The Equifax hack was a good example of that because one, single patch (software update) could have saved 145 million Americans unnecessary angst.

Hackers expect to discover that software has not been updated in a timely fashion or that the software itself has security flaws.  They count on outdated identity and access management mechanisms and easy-to-remember passwords.

Social engineering is also a popular tactic, because it's efficient.  Why try to guess someone's password when the person will hand it over willingly on Facebook or over a cocktail at a trade show?  Phishing (fraudulent emails) and spear phishing (fraudulent emails targeted at particular individuals) are very effective, mainly because so many individuals have not yet been taught how to think critically about the communications they receive.

The common thread that runs across all of these scenarios is that humans are to blame.  Humans are the ones inadvertently designing security holes into their products or failing to update software.  Employees, including IT personnel, are saying things and clicking on things that should be avoided. 

People are not making these mistakes intentionally most of the time, but that doesn't matter.  There are gaping holes in just about every company's security fabric that need to be addressed.

What AT&T’s 2017 Cybersecurity Survey Says

AT&T's 2017 Global State of Cybersecurity survey reveals some gaps that are exposing companies to risk.  For example, 25% of respondents said their organizations seem to think cyber insurance is a viable substitute for cyber defense investment.  While cybersecurity insurance is prudent these days, it is not a substitute for cybersecurity itself.

The reality is, your network is going to be breached sometime by an internal or external actor.  While it's a good idea to do as much as possible to keep unauthorized parties from getting access to systems and data, they'll get in nonetheless.  Cybersecurity defense has to be fortified with cybersecurity offense.  Regardless of what your cybersecurity strategy is, don't forget to encrypt your data at rest and in motion, and while you're at it, make sure the encryption key management mechanism isn't exposing you to risks you think are covered. That way, should a breach happen, you're not just handing over data.

The second challenge the survey identified was that two-third of respondents think their in-house cybersecurity capabilities are adequate against cyber threats, yet nearly 80% of their organizations have been breached in the last year.

Overconfidence is a poor form of security.  Even companies that have vast security teams face challenges.  The smart ones don't try to design, build, and deploy everything on their own.  They're working with cybersecurity experts and vendors to plug the known holes and identify and fix unknown holes.

The third point is that 61% of organizations mandate cybersecurity awareness training for all employees, while more than half of survey participants admitted to breaches from employee devices with malware.

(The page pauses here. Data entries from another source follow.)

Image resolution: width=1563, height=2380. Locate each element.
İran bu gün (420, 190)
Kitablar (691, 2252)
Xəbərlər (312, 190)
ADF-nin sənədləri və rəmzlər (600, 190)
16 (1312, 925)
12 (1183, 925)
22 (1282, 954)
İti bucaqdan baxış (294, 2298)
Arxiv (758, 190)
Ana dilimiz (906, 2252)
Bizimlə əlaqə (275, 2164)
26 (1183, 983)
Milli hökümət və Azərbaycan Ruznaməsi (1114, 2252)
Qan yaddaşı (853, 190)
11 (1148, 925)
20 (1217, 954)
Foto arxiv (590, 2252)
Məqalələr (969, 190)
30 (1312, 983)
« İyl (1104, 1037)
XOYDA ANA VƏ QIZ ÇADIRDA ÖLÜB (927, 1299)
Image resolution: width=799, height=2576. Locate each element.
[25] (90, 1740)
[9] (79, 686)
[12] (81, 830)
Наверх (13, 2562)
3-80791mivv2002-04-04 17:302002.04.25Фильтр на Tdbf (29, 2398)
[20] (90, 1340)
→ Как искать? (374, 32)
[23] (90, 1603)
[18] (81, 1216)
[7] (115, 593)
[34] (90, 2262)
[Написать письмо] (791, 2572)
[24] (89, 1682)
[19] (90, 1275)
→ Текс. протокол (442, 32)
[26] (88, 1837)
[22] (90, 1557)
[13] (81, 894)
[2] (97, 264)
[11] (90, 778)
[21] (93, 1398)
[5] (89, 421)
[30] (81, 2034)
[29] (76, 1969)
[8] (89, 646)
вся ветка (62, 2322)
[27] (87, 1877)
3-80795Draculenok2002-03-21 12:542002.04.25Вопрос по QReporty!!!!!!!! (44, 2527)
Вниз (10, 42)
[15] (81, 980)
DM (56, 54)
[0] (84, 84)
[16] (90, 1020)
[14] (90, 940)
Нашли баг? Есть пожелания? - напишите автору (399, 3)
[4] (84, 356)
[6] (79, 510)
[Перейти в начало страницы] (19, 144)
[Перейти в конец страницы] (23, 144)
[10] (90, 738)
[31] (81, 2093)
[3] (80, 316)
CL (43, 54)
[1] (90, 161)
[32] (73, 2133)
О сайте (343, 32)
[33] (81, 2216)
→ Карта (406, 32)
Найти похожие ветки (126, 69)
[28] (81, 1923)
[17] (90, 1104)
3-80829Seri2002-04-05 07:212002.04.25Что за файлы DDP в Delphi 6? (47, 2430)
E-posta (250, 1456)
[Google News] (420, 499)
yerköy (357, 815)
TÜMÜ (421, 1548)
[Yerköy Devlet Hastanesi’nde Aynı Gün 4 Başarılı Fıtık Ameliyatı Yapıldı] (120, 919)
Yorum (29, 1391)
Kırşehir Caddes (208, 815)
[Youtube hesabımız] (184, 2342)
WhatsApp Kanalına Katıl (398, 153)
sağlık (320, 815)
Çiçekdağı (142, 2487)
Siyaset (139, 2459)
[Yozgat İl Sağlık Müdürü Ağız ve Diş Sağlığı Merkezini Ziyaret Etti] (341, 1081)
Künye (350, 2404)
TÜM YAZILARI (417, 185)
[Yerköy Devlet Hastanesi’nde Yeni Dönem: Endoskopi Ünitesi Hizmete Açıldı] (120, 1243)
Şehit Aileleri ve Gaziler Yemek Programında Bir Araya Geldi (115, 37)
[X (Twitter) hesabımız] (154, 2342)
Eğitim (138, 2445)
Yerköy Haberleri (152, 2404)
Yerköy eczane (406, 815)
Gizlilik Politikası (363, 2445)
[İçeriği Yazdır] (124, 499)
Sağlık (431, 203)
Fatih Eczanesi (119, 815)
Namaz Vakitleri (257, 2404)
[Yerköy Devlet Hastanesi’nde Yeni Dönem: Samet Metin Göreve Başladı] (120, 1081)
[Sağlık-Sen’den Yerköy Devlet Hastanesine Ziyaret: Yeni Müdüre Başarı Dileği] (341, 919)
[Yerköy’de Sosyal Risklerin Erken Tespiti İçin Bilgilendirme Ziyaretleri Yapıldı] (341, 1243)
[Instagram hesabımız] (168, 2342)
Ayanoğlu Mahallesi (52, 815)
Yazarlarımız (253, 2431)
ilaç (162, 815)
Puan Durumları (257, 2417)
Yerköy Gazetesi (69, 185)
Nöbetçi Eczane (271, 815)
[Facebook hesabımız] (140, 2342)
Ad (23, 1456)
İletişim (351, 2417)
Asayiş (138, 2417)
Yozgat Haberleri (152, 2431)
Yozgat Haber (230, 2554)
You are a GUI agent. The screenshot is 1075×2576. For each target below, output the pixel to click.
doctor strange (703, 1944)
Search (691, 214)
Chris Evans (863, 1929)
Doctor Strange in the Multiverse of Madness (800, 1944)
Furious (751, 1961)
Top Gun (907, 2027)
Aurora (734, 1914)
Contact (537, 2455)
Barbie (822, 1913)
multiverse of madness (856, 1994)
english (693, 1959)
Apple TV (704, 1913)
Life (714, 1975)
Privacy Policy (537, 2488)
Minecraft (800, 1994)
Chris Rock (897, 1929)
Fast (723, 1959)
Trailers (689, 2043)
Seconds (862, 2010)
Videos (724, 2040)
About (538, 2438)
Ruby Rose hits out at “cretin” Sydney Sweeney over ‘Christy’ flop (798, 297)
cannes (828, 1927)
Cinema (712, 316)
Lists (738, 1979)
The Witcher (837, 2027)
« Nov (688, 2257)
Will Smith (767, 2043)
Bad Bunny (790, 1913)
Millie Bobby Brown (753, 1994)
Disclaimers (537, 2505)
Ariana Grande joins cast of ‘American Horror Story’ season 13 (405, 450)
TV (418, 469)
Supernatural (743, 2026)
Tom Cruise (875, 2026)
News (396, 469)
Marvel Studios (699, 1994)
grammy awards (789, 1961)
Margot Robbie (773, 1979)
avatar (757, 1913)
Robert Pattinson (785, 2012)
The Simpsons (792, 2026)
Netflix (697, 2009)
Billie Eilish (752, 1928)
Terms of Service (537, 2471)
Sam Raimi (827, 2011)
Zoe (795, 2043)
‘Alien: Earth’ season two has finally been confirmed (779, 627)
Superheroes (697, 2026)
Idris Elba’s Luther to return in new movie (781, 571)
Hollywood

Training is important, but training isn't everything.  If companies want to change the behavior of their employees, it takes more than training and mandates.  The most effective way to change people’s behavior is to align their compensation and incentives with desired behavior.  Few people read employee handbooks or a company's security policy, and even if they did, many would not change their behavior.

What’s Coming in 2018

More enterprises engage MSPs and MSSPs to help them with cybersecurity because they realize they are powerless to manage all the threats using in-house resources alone.  Throughout 2018, you'll see more high-profile breaches and also more MSP and MSSP offerings designed to help organizations avoid or at least minimize those breaches.

If you're serious about cybersecurity, realize that "safety" is a moving target.  30 years ago, firewalls were supposed to stop hackers in their tracks.  Today, the cybersecurity landscape is complex and getting more complex all the time to counter the effects of malicious and inadvertent actors.  Ironically, as cybersecurity and technology infrastructures become more complex, they become more fragile, creating opportunities for new forms of breaches.

We believe – and you will see in 2018 – that some of the most effective cybersecurity mechanisms are simple, easy-to-use, and elegant.